═══ Available data ═══

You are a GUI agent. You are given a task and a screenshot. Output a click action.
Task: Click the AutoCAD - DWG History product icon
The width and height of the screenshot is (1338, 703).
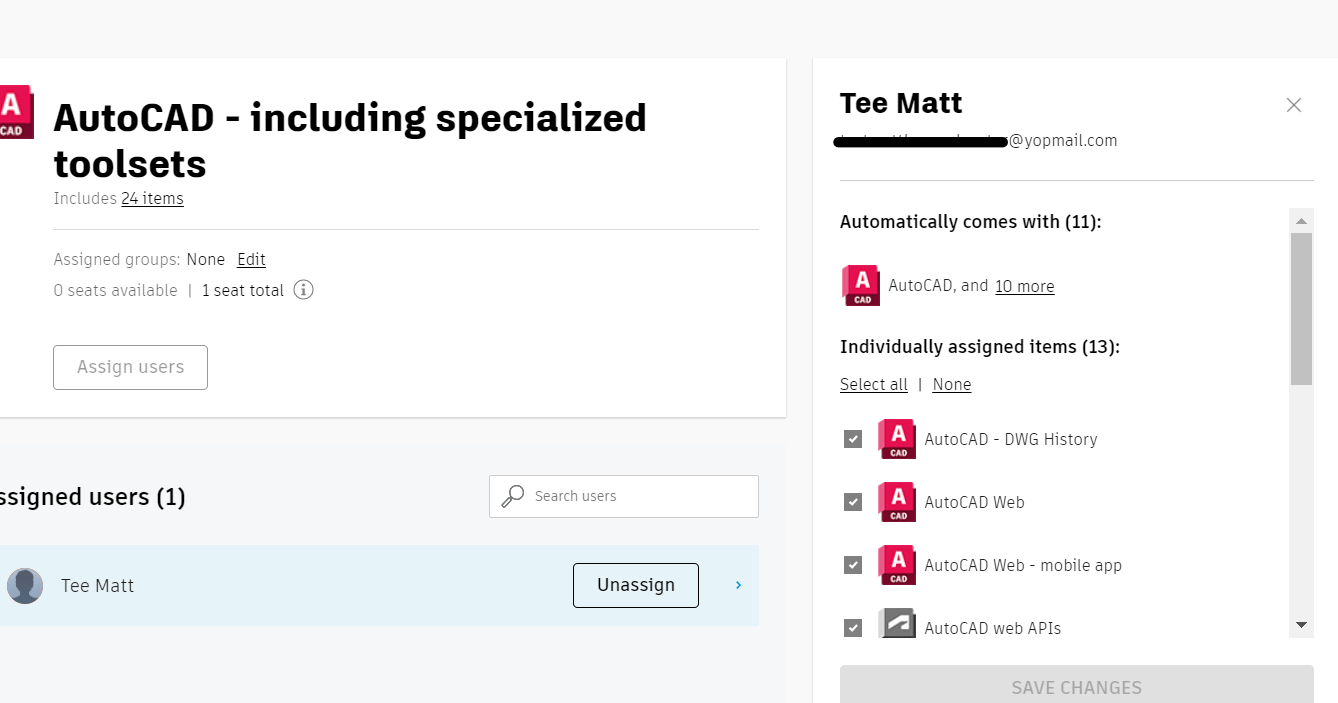click(x=897, y=439)
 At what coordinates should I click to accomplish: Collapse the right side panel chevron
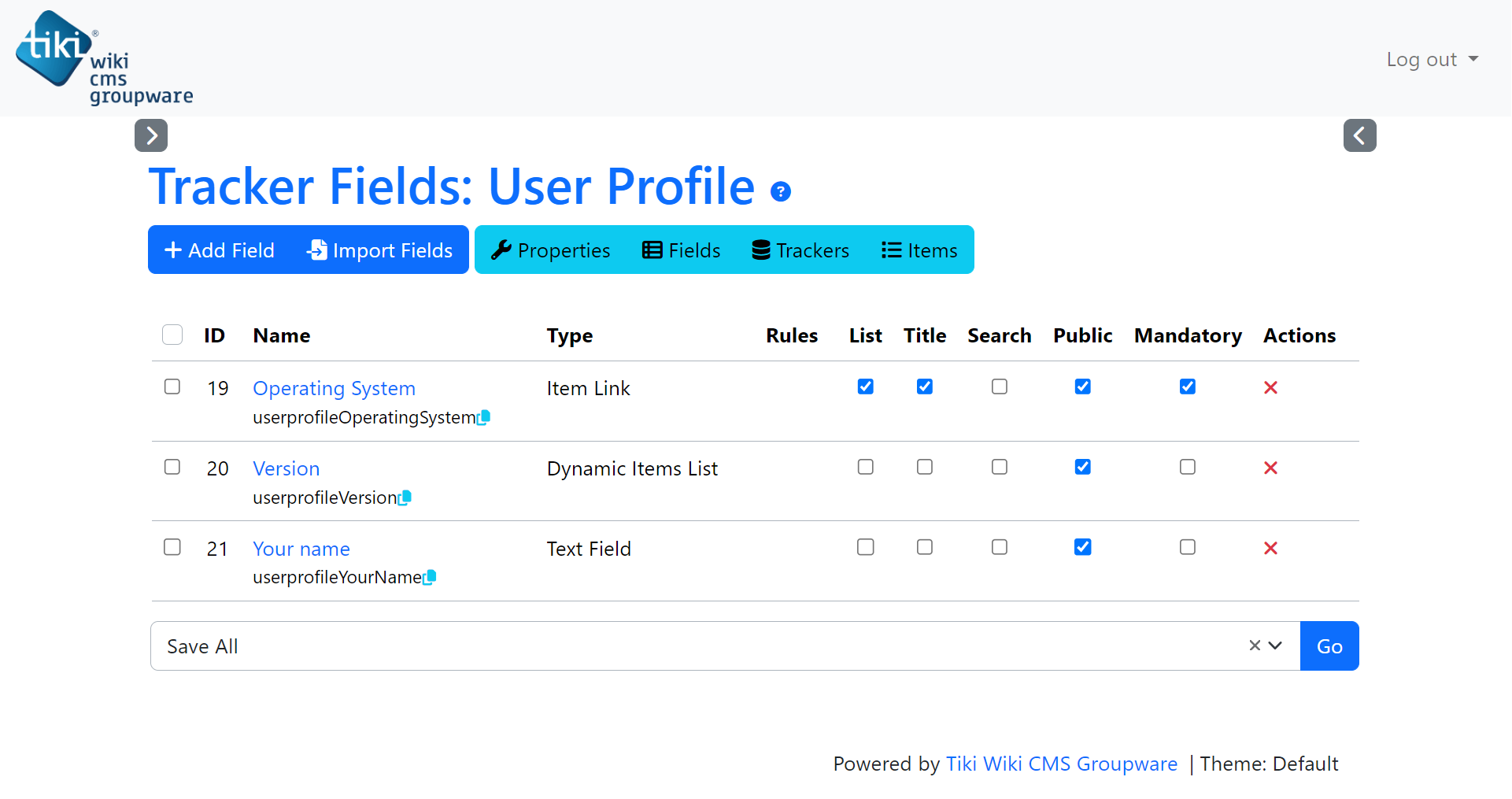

═══

Starting at the line that contains "Task: Click the", transcribe each line through the last one of the entries above, exactly and without pictures.

Task: Click the AutoCAD - DWG History product icon
The width and height of the screenshot is (1338, 703).
click(x=897, y=439)
 At what coordinates should I click to accomplish: Collapse the right side panel chevron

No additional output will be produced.